** Start Extract provided **

The problems with the Japanese wasn't their planes or their pilots - most fighter pilots that fought in both the ETO and the Pacific thought the Pacific was the harder of the two. The problem of the Japanese was their attitude!

1. They thought they were the best possible fighter pilots.
2. They looked on their fighters like swords, a light fast personal wepon, and secondary to the pilot who would weild it.

This led to a small but very good cadre of fighter pilots with excellent aircraft at the start of the war. The Allies learned quickly that their deficiencies in both aircraft and fighter quality were mitigated with team work, then set out to increase both. The Japanese attitude of single combat and the plane as a personal wepon froze tactics, even though they had proven ineffective. Worse, the assumption that the aircraft was no more than a sword waiting for its master to weild precluded quick or radical upgrades to their aircraft, ie a sword is a sword.

Another thing that affected things was the placement of the very best pilots on carriers. First we changed tactics to minimize their effectiveness, then overwelmed them from both a tactical and an equipment standpoint, then at midway, and other places their carriers were sunk and the pilots drowned.

wmaxt


----------



## DerAdlerIstGelandet (Mar 20, 2006)

Well here is my take on the subject.

The Zero above 300 mph was not the all great dog fighter and that was proven by the US Navy. The Bf-109 would turn better than a Zero above 300mph. It can outclimb a Zero. It has better armour protection than a zero and it has better armament than the Zero.

Bf-109 hands down.


----------



## lesofprimus (Mar 20, 2006)

> then at midway, and other places their carriers were sunk and the pilots drowned.


Agreed 100%.....


----------



## Hunter368 (Mar 20, 2006)

DerAdlerIstGelandet said:


> Well here is my take on the subject.
> 
> The Zero above 300 mph was not the all great dog fighter and that was proven by the US Navy. The Bf-109 would turn better than a Zero above 300mph. It can outclimb a Zero. It has better armour protection than a zero and it has better armament than the Zero.
> 
> Bf-109 hands down.




100% agree


----------



## Gnomey (Mar 21, 2006)

Hunter368 said:


> DerAdlerIstGelandet said:
> 
> 
> > Well here is my take on the subject.
> ...


So do I, unless the BF-109 was suckered into a low speed dogfight where teh Zero excelled then it stand a very good chance. However it is all down to the pilots...


----------



## DerAdlerIstGelandet (Mar 21, 2006)

I will agree with you, but I think that below 300 it would come down to the pilots.


----------



## Twitch (Mar 21, 2006)

** End Extract provided **

What this exercise asks:
#1 In the forum thread, who is said to have proven that the Zero was not a great dogfighter above 300 mph?
#2 Translate this sentence from the forum thread into Spanish: "The Bf-109 would turn better than a Zero above 300mph."
#3 Reproduce the forum thread from the words "## lesofprimus (Mar" through "Hunter368 (Mar 20, 2006)", substituting "lost" for "drowned".

** Start Listed entries **

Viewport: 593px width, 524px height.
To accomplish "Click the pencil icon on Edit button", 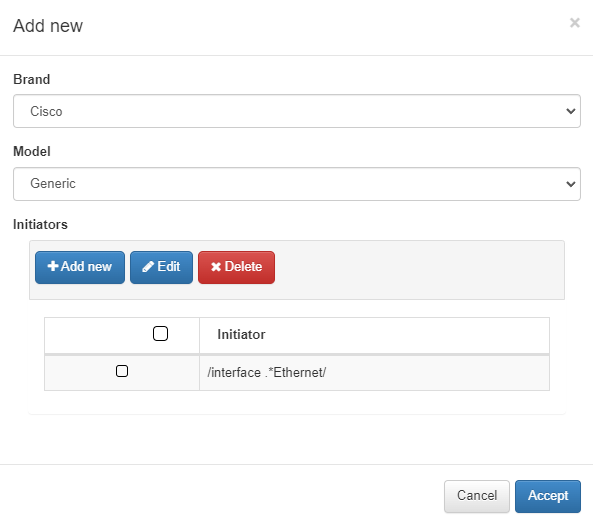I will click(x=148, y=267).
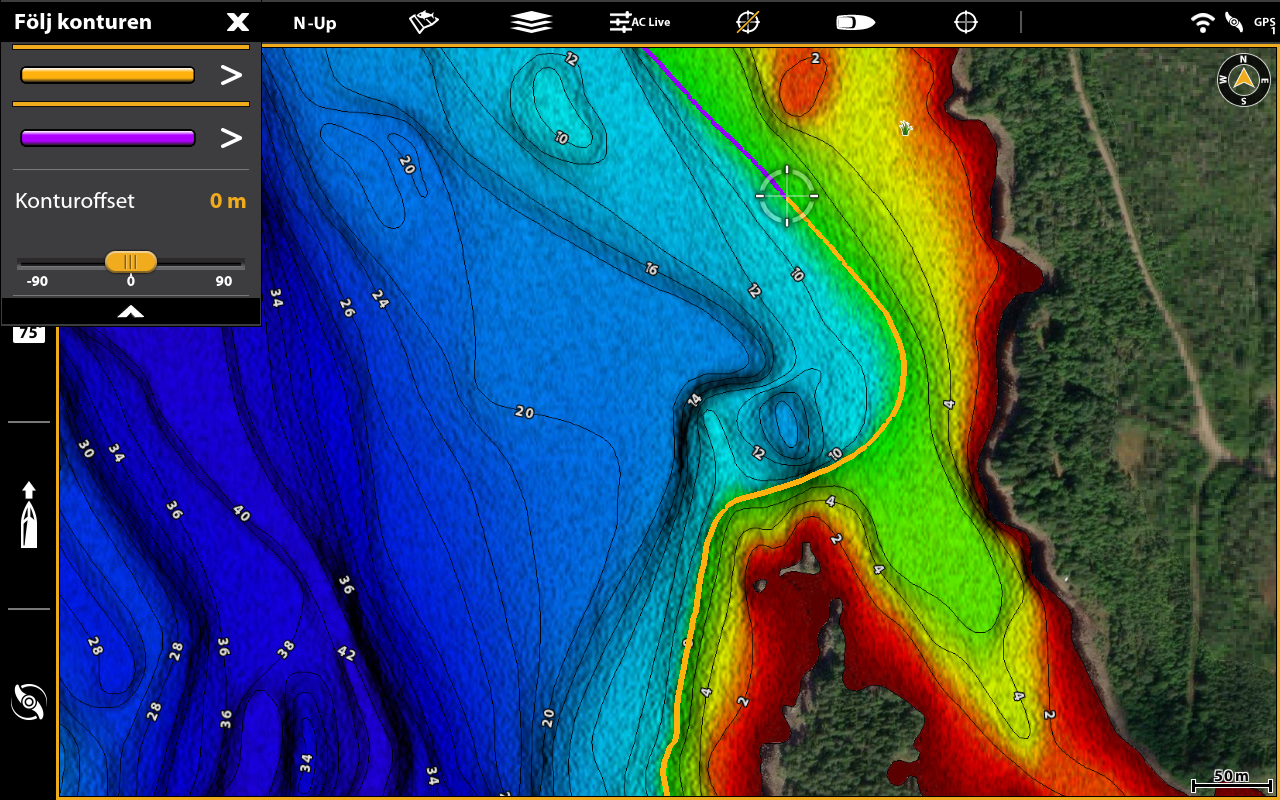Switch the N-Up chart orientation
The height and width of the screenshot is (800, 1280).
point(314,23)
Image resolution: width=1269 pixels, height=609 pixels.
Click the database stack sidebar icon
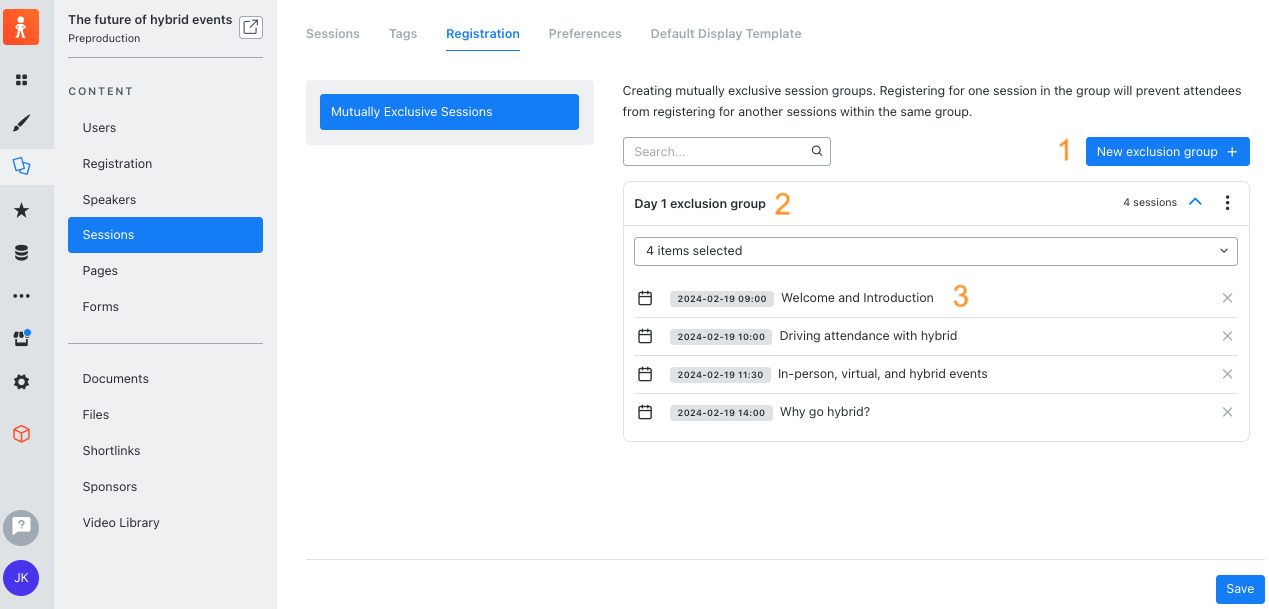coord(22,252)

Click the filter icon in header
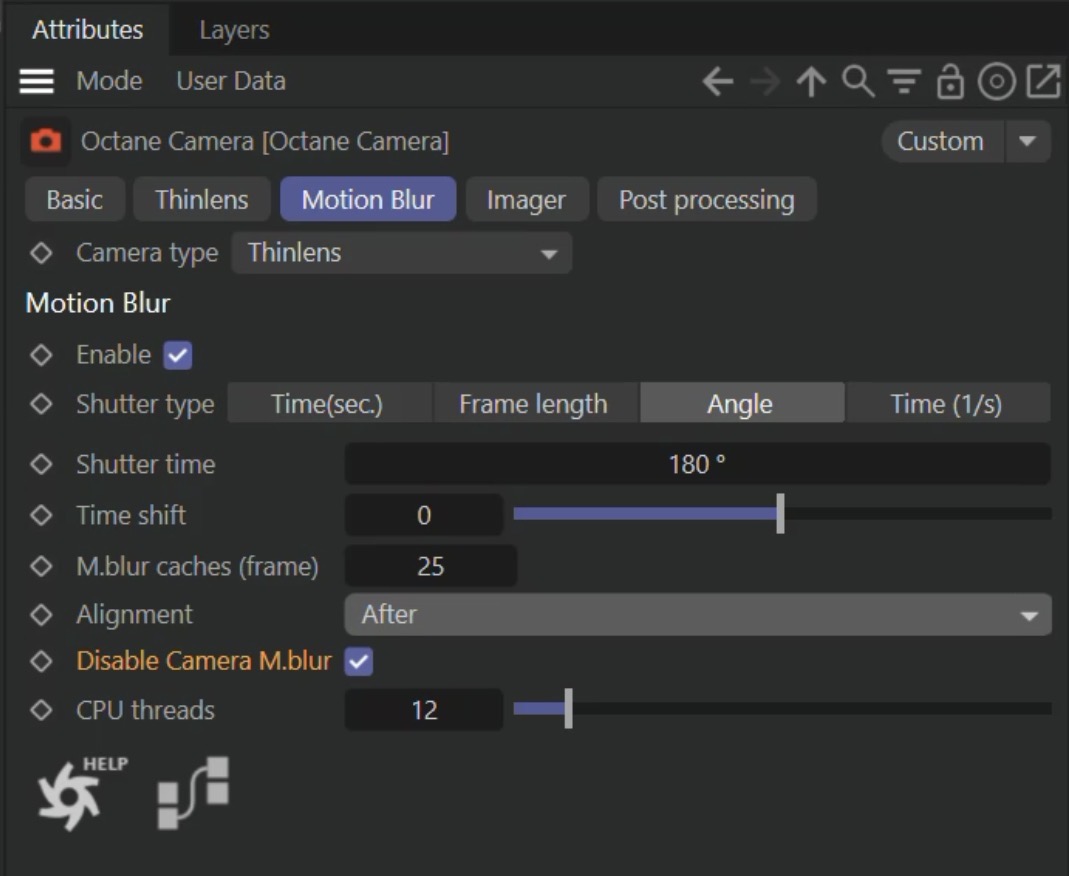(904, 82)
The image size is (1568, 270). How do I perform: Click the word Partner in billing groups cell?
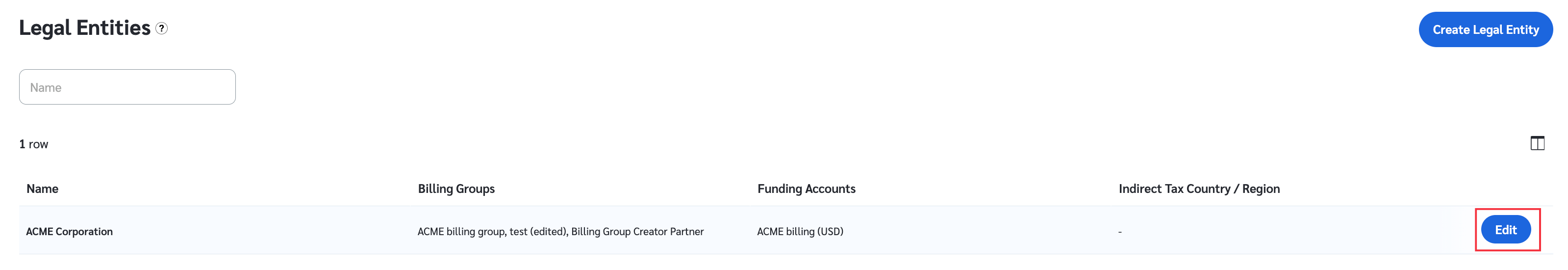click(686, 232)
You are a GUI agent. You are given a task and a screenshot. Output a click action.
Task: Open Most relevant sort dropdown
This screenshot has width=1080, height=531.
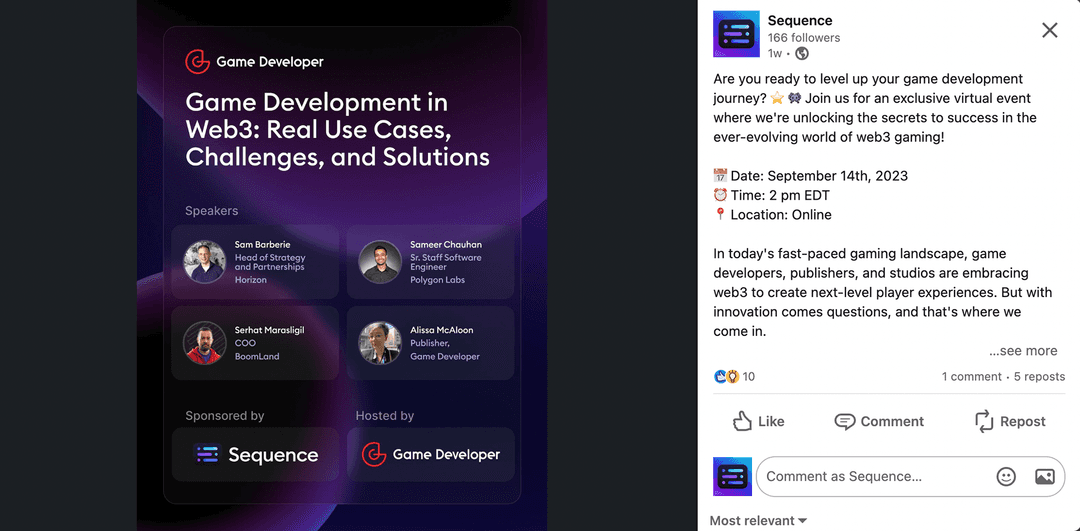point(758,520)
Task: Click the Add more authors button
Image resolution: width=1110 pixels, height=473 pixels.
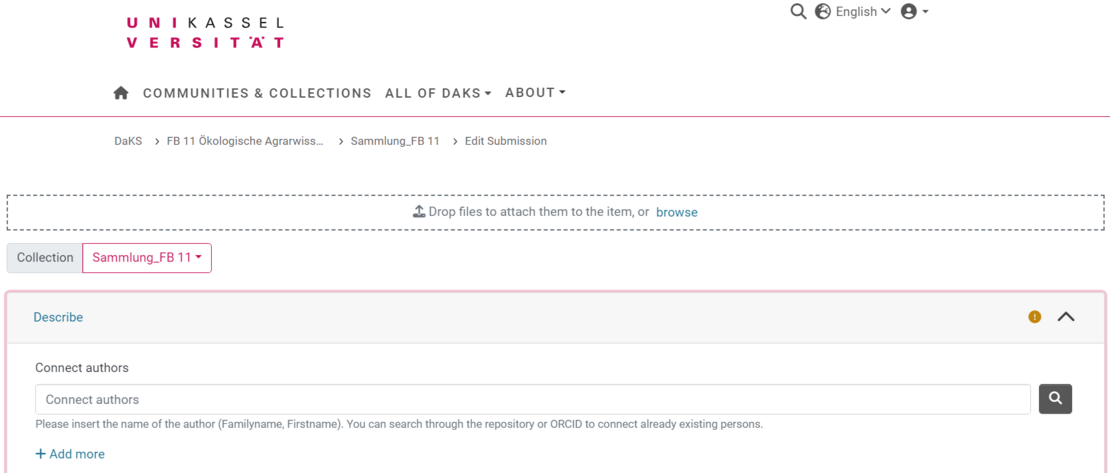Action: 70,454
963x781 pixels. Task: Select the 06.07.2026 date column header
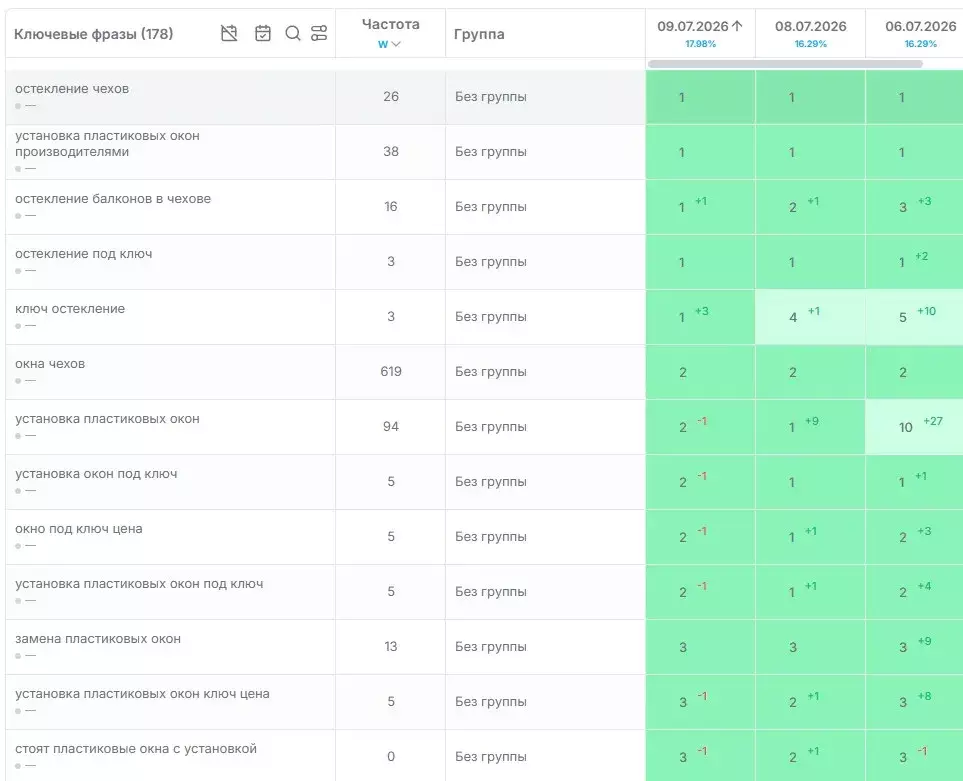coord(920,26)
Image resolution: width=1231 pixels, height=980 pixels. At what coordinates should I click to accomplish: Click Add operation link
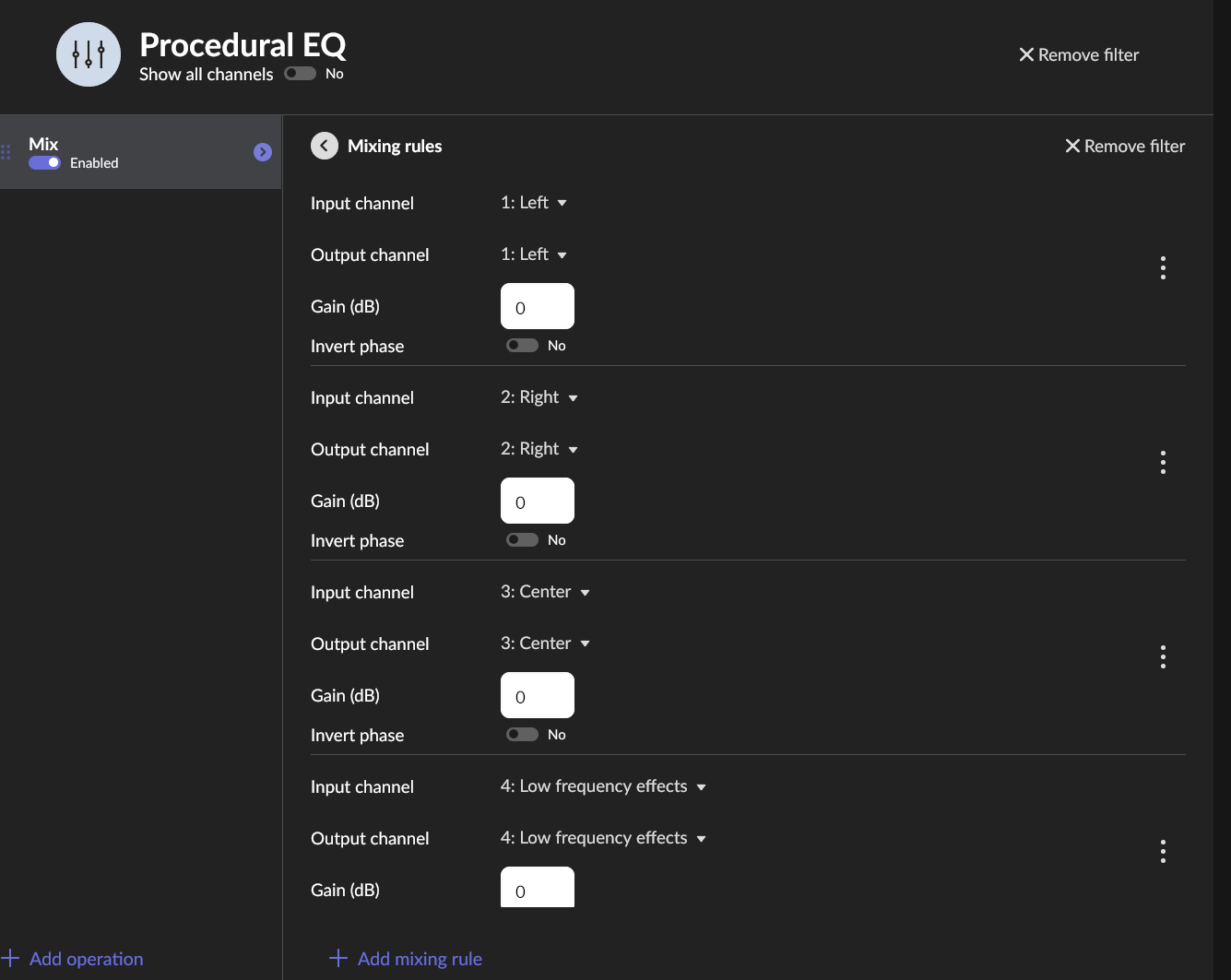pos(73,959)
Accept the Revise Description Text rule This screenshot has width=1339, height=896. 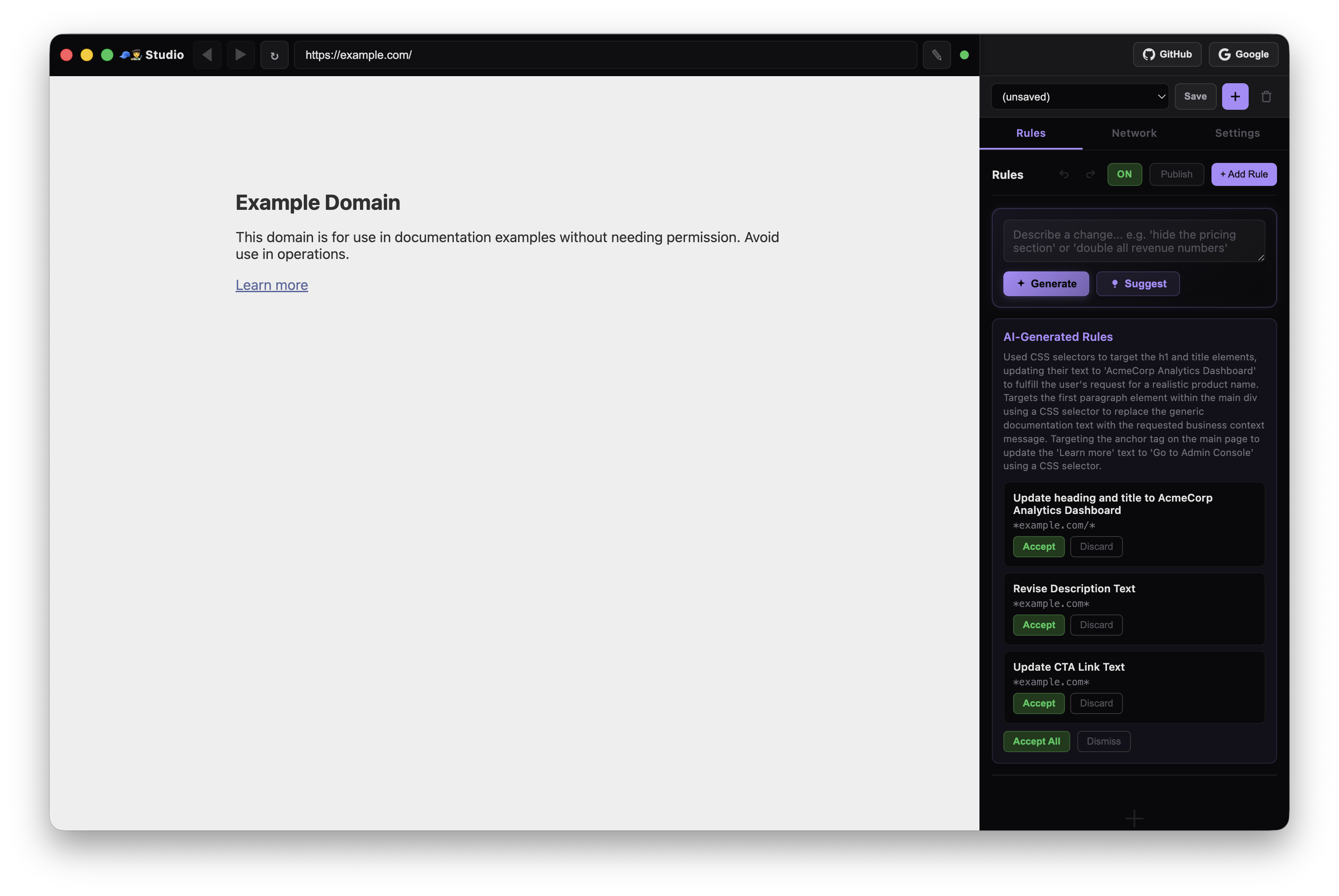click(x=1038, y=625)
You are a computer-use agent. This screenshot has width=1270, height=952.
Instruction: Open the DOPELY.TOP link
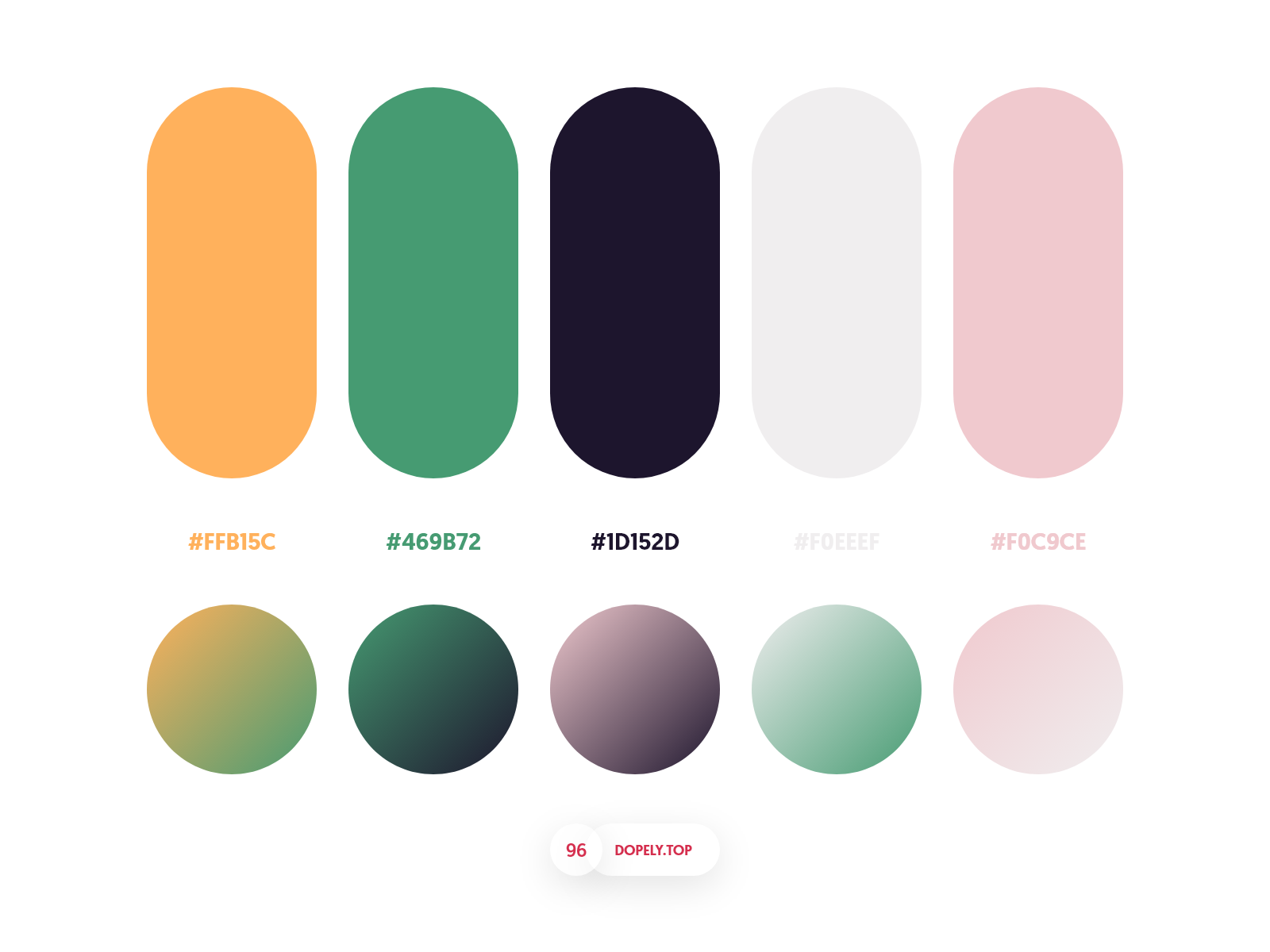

** End Listed entries **

Outputs by task:
#1 The US Navy.

#2 El Bf-109 giraba mejor que un Zero por encima de las 300 mph.

#3
## lesofprimus (Mar 20, 2006)

> then at midway, and other places their carriers were sunk and the pilots lost.


Agreed 100%.....


----------



## Hunter368 (Mar 20, 2006)